Neighborhood Social Environments

Neighborhood social environments include socioeconomic resources and social relationships, norms, and processes that either create toxic stress that harms health or promote community connectivity and support that uplifts health.

The neighborhood social environment encompasses the non-physical aspects of communities, including the residents’ average levels of income, education, and employment, as well as social norms, stories, and perceptions of safety, social support and trust, civic participation, and mutual aid (Diez-Roux & Mair, 2010). There are many ways social environments can harm or bolster health. For example, a community’s social norms around drinking, smoking, or even mask-wearing in the time of Covid, strongly influence individuals’ health behaviors, shaping health outcomes (Ahern et al., 2015). Living in communities with high levels of violence or over-policing can increase chronic stress among residents (Smith et al., 2019). High-stress levels can become toxic, affecting the body’s ability to regulate its inflammatory and immune responses. This leads to an allostatic load, increasing the risk for multiple adverse health outcomes (McEwen, 2000; Ribeiro et al., 2018). At the same time, aspects of social environments such as social support, trust, and mutual aid can help individuals cope with toxic stress and care for one another to improve community health (Diez-Roux & Mair, 2010).
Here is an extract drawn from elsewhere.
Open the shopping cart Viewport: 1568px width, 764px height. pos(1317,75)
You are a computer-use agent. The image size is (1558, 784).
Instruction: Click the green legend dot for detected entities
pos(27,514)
  • Ahern, J., Balzer, L., & Galea, S. (2015). The roles of outlet density and norms in alcohol use disorder. Drug and Alcohol Dependence, 151, 144-150.
  • Diez-Roux, A. V., & Mair, C. (2010). Neighborhoods and health. Annals of the New York Academy of Sciences, 1186(1), 125-145.
  • McEwen, B. S. (2000). Allostasis and allostatic load: implications for neuropsychopharmacology. Neuropsychopharmacology, 22(2), 108-124.
  • Ribeiro, A., Amaro, J., Lisi, C., & Fraga, S. (2018). Neighborhood Socioeconomic Deprivation and Allostatic Load: A Scoping Review. International Journal of Environmental Research and Public Health, 15(6), 1092.
  • Smith, N. A., Voisin, D. R., Yang, J. P., & Tung, E. L. (2019). Keeping your guard up Hypervigilance among urban residents affected by community and police violence. Health Affairs38(10), 1662-1669.